#### Your assignment
Filter the listing below down to the lines holding the word "profile", and copy those lines.

#### Dataset
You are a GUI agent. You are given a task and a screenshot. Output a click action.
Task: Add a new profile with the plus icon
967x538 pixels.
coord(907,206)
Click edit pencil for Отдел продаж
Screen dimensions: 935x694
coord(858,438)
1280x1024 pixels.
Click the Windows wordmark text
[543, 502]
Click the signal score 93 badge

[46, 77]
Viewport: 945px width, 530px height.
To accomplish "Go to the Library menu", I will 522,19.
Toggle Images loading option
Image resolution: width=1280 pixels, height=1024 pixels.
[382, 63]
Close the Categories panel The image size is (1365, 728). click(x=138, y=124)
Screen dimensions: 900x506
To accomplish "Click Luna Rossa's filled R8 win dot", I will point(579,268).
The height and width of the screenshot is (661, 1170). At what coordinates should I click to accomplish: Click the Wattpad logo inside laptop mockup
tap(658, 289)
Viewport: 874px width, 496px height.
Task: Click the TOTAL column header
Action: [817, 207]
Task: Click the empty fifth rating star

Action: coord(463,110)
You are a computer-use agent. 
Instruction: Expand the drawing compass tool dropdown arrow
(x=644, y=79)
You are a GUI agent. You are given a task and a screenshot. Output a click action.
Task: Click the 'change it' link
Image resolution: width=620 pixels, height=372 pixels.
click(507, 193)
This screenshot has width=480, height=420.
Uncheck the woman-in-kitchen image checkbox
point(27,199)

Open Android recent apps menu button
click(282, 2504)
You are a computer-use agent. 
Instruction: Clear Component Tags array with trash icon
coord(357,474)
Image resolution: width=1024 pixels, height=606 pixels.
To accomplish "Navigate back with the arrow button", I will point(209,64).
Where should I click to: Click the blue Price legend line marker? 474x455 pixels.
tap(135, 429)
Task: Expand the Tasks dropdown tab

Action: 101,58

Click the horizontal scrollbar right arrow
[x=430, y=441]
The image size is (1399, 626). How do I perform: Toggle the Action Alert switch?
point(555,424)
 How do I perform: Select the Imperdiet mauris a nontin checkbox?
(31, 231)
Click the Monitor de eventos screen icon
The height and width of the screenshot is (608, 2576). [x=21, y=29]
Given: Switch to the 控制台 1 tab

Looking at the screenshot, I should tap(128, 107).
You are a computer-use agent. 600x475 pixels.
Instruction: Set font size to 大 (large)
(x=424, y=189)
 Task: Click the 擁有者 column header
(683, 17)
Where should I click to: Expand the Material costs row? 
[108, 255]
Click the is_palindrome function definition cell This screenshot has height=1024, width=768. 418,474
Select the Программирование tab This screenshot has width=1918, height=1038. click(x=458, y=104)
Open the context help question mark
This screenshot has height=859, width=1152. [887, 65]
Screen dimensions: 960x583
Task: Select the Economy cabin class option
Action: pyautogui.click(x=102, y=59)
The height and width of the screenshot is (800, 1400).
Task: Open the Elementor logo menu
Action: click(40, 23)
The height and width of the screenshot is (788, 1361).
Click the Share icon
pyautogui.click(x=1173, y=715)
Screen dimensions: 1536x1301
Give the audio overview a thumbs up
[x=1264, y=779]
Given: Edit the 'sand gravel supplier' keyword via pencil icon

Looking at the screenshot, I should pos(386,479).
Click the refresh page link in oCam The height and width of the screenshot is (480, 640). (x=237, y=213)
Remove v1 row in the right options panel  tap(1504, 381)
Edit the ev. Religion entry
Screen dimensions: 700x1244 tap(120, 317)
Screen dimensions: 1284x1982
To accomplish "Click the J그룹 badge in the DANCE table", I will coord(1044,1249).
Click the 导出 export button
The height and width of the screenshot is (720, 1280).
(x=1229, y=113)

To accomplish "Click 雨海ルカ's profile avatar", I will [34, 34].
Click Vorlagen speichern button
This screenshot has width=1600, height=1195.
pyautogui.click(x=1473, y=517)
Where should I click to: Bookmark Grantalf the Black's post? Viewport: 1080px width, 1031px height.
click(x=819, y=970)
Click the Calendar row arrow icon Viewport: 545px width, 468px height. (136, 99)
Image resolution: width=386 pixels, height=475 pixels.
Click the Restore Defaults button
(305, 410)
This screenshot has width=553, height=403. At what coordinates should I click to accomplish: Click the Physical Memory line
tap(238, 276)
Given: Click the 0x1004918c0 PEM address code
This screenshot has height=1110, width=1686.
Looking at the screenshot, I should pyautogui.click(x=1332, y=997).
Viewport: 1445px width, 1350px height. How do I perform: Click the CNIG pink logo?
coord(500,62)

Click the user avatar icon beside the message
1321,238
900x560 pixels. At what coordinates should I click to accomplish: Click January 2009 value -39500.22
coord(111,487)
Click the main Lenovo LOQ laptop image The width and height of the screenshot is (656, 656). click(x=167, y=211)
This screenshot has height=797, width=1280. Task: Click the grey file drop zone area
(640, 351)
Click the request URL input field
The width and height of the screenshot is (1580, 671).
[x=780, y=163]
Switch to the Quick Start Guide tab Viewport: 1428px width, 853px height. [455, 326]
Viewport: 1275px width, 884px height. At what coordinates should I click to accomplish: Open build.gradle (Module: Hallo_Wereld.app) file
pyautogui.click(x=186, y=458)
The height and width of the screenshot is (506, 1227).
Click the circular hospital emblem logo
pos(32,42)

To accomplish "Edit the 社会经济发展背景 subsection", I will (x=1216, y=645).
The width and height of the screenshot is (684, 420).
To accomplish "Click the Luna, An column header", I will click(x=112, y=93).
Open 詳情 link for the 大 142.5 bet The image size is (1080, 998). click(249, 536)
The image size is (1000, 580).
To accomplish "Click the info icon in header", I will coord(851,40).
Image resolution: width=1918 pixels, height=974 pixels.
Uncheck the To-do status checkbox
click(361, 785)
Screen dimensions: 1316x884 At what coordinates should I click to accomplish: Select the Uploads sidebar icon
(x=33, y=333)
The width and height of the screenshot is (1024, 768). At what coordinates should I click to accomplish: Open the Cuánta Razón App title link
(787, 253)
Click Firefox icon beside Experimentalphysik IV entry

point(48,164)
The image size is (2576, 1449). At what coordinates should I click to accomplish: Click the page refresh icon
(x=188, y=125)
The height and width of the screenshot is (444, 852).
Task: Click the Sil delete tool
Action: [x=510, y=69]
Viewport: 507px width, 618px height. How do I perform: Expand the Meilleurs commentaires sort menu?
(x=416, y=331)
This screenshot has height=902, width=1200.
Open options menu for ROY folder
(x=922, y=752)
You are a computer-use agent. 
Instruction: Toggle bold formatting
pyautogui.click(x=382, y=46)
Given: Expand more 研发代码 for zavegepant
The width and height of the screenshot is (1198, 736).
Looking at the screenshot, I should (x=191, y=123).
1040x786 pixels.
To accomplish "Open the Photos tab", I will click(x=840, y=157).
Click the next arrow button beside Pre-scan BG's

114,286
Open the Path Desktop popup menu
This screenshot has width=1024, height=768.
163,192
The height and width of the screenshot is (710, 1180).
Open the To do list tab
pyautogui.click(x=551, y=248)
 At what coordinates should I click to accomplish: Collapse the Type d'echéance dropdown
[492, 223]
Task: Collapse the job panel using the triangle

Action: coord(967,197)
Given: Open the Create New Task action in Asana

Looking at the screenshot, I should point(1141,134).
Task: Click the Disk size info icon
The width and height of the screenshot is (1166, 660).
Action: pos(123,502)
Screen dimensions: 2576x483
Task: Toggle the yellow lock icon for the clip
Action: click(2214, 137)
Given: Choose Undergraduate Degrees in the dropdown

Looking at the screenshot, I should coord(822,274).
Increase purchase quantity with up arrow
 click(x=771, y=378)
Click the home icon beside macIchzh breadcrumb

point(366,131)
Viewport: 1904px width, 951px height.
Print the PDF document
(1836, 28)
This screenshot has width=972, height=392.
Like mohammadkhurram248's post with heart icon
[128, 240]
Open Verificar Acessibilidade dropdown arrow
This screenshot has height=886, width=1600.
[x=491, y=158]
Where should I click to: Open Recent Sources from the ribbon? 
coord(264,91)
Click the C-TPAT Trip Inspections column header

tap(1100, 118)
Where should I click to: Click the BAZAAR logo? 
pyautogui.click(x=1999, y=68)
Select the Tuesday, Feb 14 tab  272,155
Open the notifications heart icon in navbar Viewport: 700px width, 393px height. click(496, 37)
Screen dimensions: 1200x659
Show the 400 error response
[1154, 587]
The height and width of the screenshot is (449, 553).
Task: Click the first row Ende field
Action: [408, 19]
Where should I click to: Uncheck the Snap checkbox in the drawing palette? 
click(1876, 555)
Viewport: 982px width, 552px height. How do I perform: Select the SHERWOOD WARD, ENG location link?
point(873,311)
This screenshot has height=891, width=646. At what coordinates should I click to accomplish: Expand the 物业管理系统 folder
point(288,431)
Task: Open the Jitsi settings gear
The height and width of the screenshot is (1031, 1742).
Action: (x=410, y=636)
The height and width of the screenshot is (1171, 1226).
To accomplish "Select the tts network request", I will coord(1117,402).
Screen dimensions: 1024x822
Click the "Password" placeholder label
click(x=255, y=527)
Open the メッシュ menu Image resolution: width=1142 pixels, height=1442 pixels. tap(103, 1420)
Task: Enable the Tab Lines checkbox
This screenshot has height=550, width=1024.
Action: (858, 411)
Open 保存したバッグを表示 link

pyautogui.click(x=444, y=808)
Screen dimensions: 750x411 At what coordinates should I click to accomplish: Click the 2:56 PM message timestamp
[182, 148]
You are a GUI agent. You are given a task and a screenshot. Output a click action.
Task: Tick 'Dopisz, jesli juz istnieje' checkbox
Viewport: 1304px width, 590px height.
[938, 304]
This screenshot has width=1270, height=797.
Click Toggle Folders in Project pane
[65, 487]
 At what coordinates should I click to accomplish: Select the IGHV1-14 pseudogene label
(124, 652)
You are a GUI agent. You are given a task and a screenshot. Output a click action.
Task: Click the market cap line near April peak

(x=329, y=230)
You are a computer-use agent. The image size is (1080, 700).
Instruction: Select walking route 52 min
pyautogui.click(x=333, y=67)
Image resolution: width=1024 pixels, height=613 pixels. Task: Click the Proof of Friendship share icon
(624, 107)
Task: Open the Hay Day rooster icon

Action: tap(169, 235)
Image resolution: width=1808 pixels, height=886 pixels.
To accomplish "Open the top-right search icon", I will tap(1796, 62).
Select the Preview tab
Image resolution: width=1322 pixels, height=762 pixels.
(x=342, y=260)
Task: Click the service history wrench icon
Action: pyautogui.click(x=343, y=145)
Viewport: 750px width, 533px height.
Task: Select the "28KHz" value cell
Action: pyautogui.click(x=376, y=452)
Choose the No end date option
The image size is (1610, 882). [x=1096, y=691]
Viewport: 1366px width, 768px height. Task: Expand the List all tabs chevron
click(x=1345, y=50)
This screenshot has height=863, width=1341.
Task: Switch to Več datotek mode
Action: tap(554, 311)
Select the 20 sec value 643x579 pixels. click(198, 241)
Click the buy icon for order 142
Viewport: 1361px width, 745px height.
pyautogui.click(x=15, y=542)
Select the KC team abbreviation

#### Finished exercise
Task: Add a new profile with the plus icon
To accomplish "Click 雨海ルカ's profile avatar", I will [34, 34].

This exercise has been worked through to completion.